Nothing changed when Delilah dug her from the ground. Everything changed when Delilah died the first time.)
But the dead in Vecna's clouds are nothing like what she knows. They promise only a death more final, a future more dark, and part of Cassandra — the part of her blood Delilah took before Sylas raised her, the part of her blood scattered across the stones of Vecna's rebirth and seeded in the nightmares of his clouds — wants nothing more than for them to truly rise.
The rest of Cassandra, the closest thing to real she ever feels these days, can summon only a tired fury. Even on the worst days of her captivity, Delilah's charms hung around her neck and wrists heavier than anything physical, she was never stretched so thin. But, she thinks, looking down at JB's small dark head resting against her collarbone, there are still more things better now than before.
"I wonder if we could capture them," JB muses from her position curled in Cassandra's lap. Under these clouds Cassandra can see the truly unnatural angles of her cheekbones, her teeth glinting a shade of white that should never exist on this plane.

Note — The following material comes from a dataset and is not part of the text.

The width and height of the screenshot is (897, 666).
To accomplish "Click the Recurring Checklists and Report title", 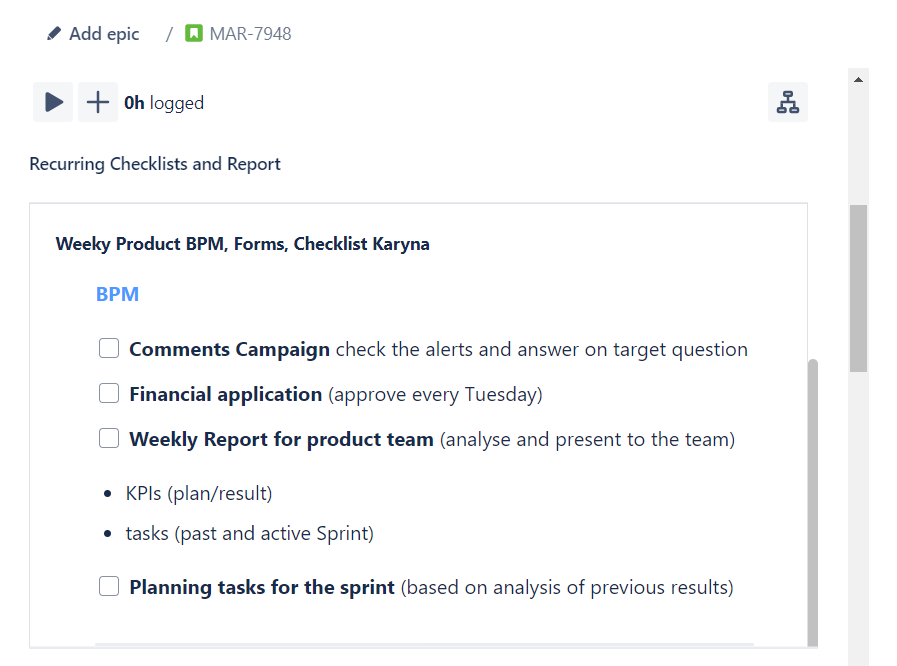I will pos(155,164).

Strange loves strange, JB had said the day they met, the very first thing either of them had said to each other, and Cassandra's too-still heart had flipped in a memory of human desire. Trust took longer, but now Cassandra cannot imagine another day waking without the fey woman in her bed.
If either of them live to see the next dawn.
"I'm not sure they're real," she says, rather than see that thought to its conclusion.
JB presses a kiss to the top of her chest. "I'm not sure it matters."
Cassandra sighs, tightens her arm around JB's waist. "The nightmares are real enough to hold, I suppose."
"Not when I'm holding you instead," JB sing-songs, light enough that Cassandra laughs even knowing what it means to be held by someone like JB. Better always to be held than to be promised, she knows, with the memory of Delilah's willingness to give her over to the Undying King still sharp in her chest.
She bows her head, nestles her cheek against JB's silky hair. "And if I hold you?"
"Your stones won't last forever. Not even with the residuum."
It's harder to see in the light of the end of the world, no true light to spark the green-gold of everlasting autumn from the shards scattered across the tops of the battlements. Cassandra is not sure what they're meant to do, only that JB remembered them from Mithrendain, and Cassandra's people needed any hope they had.
(Vox Machina, she thinks, Vox Machina is to be the world's hope. But her brother and his friends are very far away, and JB and her residuum shards are here.)
Cassandra is cold always, and the nights colder still.
"I would take you home to my city," JB says, when the silence has begun to be lost to the screams of the dead. "You and Pike and me, in a land where winter never takes over from autumn's life."
It's not the first time she's offered, and Cassandra knows it won't be the last. But she has a city to think of, even after all that she has changed. "You know why you can't," she says, even as she thinks safety, safety, safety, a whisper of something she hasn't touched since she was a girl clearer than light under the grey skies.
"Then let me capture the dead for you," JB says fiercely, turning in Cassandra's lap to press small hands into her cheeks, the shock of her nails against skin a reminder of everything that is still unbearably present. "Let me bind them, let us fight, let me..." She trails off, lost for ideas.
Cassandra gently takes JB's hands in her own. "I think, my love," she says quietly, as dusk begins to deepen the shadows behind the tortured faces in the sky, "that there will be time enough for all of us to fight, the living and the dead."
Cassandra has seen the dead walk but she has seen the shadows rage, and with a city buried in time and a lover too odd to be lost and her own bloody hands, she thinks they may yet endure.